Rabbi Hertzberg even tweaked those whose programs for fortifying Jewish identity were grounded in Israel and the Holocaust. He called the Holocaust Museum in Washington “the national cathedral of American Jewry’s Jewishness.” As someone whose European relatives had died at the Nazis’ hands, he said he was trying to make the point that Jewish leaders needed to find more cerebral and spiritual programs for retaining the allegiance of believers. He urged Jews not to become reclusive and insular in the aftermath of the Holocaust but to open themselves to the pain of others.

The Times adds this cogent evaluation of Hertzberg’s role as public intellectual within the Jewish community:

Rabbi Hertzberg was a compactly built man who spoke in stately sentences but who also flashed an impish, sometimes self-deprecating wit. He was unusual in combining a quiet life of scholarship with an outspoken advocacy of the causes he held dear, finding platforms in the American and World Jewish Congresses of the 70’s and 80’s. But Mr. Stern said that Rabbi Hertzberg would probably not have succeeded in the organizational world of the 21st century, which requires the leaders of these groups to show more political finesse in what they say.
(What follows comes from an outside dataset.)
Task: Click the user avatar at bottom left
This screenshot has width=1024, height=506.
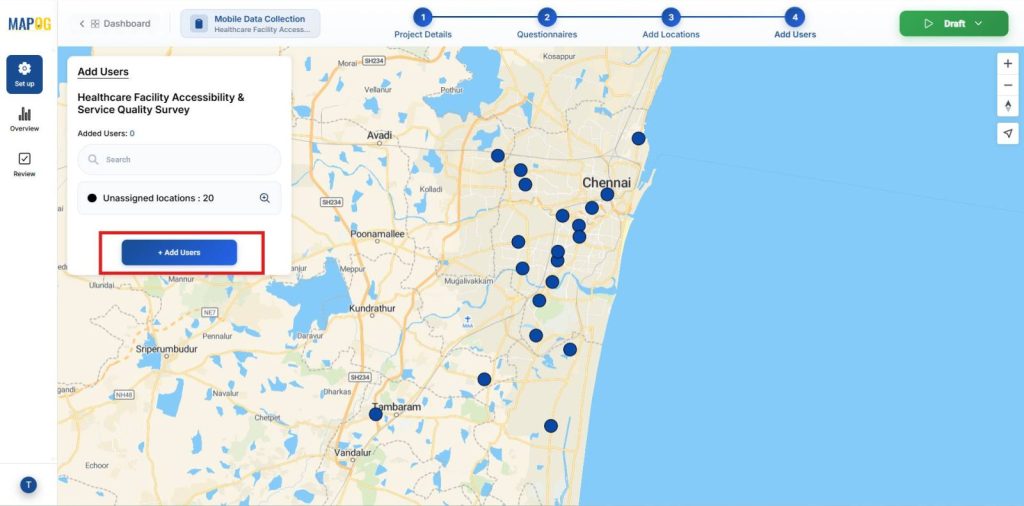Action: coord(28,485)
Rabbi Hertzberg could not resist the arena of combat. He once said, “A rabbi should be where the real issues of society are, not where the safe platitudes are to be preached.”

Actually, I’d argue that Stern’s “put down” of Hertzberg’s outspokenness says nothing about Hertzberg’s deficiencies but speaks reams about the impoverishment of today’s American Jewish leaders. They have little to say that’s new, creative or interesting. They parrot old ideas or repackage them in new ribbons and pass them off as new. They toe the party line especially about Israel. Mostly they posit fantasies of Jewish life and belief that have little or no bearing on how Jews really live and what they really believe. Otherwise, how can we explain that our leaders have radically more conservative views about the Israeli-Palestinian conflict than the Jews they allegedly lead? This fact would bring a sad twinkle to the eye of the mischievous Rabbi who understood such ironies supremely well.

Zichron tzadik l’vracha (“May his saintly memory be for a blessing”).